THE PROBLEM = Every entry below should be printed again exactly as it reads.

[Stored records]
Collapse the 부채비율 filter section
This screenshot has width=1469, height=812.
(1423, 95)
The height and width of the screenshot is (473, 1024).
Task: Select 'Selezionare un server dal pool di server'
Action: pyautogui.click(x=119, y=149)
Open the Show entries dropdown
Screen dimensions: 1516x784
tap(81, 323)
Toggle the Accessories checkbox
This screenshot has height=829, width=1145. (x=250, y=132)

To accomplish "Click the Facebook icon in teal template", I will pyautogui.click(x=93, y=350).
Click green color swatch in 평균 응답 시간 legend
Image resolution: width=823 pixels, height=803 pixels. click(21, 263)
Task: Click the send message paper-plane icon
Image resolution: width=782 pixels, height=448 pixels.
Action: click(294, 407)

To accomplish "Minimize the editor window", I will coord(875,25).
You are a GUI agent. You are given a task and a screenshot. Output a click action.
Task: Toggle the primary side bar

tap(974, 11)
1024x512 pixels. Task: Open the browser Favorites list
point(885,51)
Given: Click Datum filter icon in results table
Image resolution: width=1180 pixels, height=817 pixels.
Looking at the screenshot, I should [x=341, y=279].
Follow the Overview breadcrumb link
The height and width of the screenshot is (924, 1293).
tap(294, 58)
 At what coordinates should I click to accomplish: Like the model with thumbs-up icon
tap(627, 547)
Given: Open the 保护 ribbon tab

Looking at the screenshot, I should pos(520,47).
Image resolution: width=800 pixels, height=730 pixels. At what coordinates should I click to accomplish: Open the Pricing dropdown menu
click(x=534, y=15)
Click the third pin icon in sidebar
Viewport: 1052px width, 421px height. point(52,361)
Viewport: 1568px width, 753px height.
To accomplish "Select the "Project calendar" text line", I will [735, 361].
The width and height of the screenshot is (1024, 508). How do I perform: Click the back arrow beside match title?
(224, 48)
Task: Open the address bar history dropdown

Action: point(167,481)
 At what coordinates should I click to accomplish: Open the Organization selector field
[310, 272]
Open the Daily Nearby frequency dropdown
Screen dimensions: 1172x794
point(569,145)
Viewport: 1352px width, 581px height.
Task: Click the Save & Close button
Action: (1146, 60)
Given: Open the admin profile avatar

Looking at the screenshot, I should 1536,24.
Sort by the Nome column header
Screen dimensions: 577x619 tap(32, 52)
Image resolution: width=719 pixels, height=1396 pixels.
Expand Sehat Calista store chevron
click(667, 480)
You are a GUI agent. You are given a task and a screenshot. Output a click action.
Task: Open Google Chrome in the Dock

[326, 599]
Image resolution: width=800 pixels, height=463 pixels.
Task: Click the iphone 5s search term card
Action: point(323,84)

WRITTEN REPLY =
Collapse the 부채비율 filter section
This screenshot has width=1469, height=812.
(1423, 95)
The height and width of the screenshot is (473, 1024).
Task: Select 'Selezionare un server dal pool di server'
Action: pyautogui.click(x=119, y=149)
Open the Show entries dropdown
Screen dimensions: 1516x784
tap(81, 323)
Toggle the Accessories checkbox
This screenshot has height=829, width=1145. (x=250, y=132)

To accomplish "Click the Facebook icon in teal template", I will pyautogui.click(x=93, y=350).
Click green color swatch in 평균 응답 시간 legend
Image resolution: width=823 pixels, height=803 pixels. click(21, 263)
Task: Click the send message paper-plane icon
Image resolution: width=782 pixels, height=448 pixels.
Action: click(294, 407)

To accomplish "Minimize the editor window", I will coord(875,25).
You are a GUI agent. You are given a task and a screenshot. Output a click action.
Task: Toggle the primary side bar

tap(974, 11)
1024x512 pixels. Task: Open the browser Favorites list
point(885,51)
Given: Click Datum filter icon in results table
Image resolution: width=1180 pixels, height=817 pixels.
Looking at the screenshot, I should [x=341, y=279].
Follow the Overview breadcrumb link
The height and width of the screenshot is (924, 1293).
tap(294, 58)
 At what coordinates should I click to accomplish: Like the model with thumbs-up icon
tap(627, 547)
Given: Open the 保护 ribbon tab

Looking at the screenshot, I should pos(520,47).
Image resolution: width=800 pixels, height=730 pixels. At what coordinates should I click to accomplish: Open the Pricing dropdown menu
click(x=534, y=15)
Click the third pin icon in sidebar
Viewport: 1052px width, 421px height. point(52,361)
Viewport: 1568px width, 753px height.
To accomplish "Select the "Project calendar" text line", I will [735, 361].
The width and height of the screenshot is (1024, 508). How do I perform: Click the back arrow beside match title?
(224, 48)
Task: Open the address bar history dropdown

Action: point(167,481)
 At what coordinates should I click to accomplish: Open the Organization selector field
[310, 272]
Open the Daily Nearby frequency dropdown
Screen dimensions: 1172x794
point(569,145)
Viewport: 1352px width, 581px height.
Task: Click the Save & Close button
Action: (1146, 60)
Given: Open the admin profile avatar

Looking at the screenshot, I should 1536,24.
Sort by the Nome column header
Screen dimensions: 577x619 tap(32, 52)
Image resolution: width=719 pixels, height=1396 pixels.
Expand Sehat Calista store chevron
click(667, 480)
You are a GUI agent. You are given a task and a screenshot. Output a click action.
Task: Open Google Chrome in the Dock

[326, 599]
Image resolution: width=800 pixels, height=463 pixels.
Task: Click the iphone 5s search term card
Action: point(323,84)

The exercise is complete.